Envoyé par: georges-michel (Adresse IP journalisée)
Date: ven. 5 février 2010 00:04:45

Enfin vers 1939, on modifia encore l'aspect de la porte. La circulation sous la porte était croissante (marché du quartier, augmentation des liaisons entre Fès Djedid et la VN, développement du mellah,trafic vers Bab Jiaf).
L'ouverture pratiquée dans le bastion central est bouchée et l'on ouvre une deuxième porte plus large symétrique de la porte d'origine par rapport à la tour. Il y a maintenant deux larges portes conformes aux nécessités du trafic local.
Les magasins "accrochés" aux ouvertures sont détruits, des trottoirs sont construits pour faciliter le déplacement des piétons et les mettre à l'abri des autobus qui circulaient dans le quartier .

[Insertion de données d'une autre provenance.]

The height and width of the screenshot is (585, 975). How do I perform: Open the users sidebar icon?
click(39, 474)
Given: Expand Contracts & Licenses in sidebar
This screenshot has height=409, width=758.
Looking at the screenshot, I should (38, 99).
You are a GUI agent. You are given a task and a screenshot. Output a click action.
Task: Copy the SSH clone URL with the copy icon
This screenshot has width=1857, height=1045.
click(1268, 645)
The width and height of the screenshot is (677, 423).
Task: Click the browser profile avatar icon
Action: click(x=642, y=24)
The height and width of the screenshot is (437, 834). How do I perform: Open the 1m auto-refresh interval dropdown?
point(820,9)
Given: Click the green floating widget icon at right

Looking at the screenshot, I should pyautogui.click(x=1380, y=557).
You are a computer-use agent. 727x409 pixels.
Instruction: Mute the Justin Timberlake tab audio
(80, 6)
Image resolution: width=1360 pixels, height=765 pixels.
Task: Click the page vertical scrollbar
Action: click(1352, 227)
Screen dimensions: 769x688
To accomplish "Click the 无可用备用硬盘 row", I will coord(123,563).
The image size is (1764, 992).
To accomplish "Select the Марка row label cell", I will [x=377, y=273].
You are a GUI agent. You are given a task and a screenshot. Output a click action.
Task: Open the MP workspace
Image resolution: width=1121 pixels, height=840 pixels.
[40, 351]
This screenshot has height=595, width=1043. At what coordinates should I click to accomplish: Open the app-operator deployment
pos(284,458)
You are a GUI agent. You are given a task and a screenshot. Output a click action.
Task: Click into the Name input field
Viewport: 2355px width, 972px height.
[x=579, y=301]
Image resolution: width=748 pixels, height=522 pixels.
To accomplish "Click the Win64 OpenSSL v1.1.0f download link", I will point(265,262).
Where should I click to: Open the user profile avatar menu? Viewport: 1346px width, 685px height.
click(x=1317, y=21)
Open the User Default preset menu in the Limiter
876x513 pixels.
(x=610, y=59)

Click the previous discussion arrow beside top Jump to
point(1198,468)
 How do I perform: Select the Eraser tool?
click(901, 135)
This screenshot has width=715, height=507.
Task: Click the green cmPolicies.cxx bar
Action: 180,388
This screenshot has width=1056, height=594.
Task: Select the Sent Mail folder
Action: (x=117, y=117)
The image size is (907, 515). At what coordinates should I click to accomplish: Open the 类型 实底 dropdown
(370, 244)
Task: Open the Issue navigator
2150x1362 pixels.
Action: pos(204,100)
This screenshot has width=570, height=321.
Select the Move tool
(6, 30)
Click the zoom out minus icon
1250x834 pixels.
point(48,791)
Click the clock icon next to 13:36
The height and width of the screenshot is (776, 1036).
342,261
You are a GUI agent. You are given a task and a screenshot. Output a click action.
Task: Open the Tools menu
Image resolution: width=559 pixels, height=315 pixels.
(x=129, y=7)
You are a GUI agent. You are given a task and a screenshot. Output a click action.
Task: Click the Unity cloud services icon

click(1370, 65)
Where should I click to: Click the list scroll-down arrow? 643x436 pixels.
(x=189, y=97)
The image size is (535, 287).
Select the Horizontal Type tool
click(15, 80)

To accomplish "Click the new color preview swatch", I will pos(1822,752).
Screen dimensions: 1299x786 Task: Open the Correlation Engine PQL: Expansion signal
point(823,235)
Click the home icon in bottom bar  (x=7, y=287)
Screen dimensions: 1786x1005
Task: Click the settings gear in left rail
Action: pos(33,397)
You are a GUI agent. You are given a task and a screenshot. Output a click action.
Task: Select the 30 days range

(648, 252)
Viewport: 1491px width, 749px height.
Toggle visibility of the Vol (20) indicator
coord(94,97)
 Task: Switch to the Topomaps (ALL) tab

Cette ouverture de la porte s'accompagne de la destruction de masures et permet un élargissement de la rue se prolongeant vers Bab Jiaf

Je n'ai pas retrouvé de photos de cette nouvelle double porte mais elle était peu différente de celle qui existe actuellement (et le webmalem sera content car je ne lui mangerai pas trop d'espace)...mais je reviendrai plus tard avec des photos de Bab Jiaf porte qui elle aussi a été doublée au fil des temps.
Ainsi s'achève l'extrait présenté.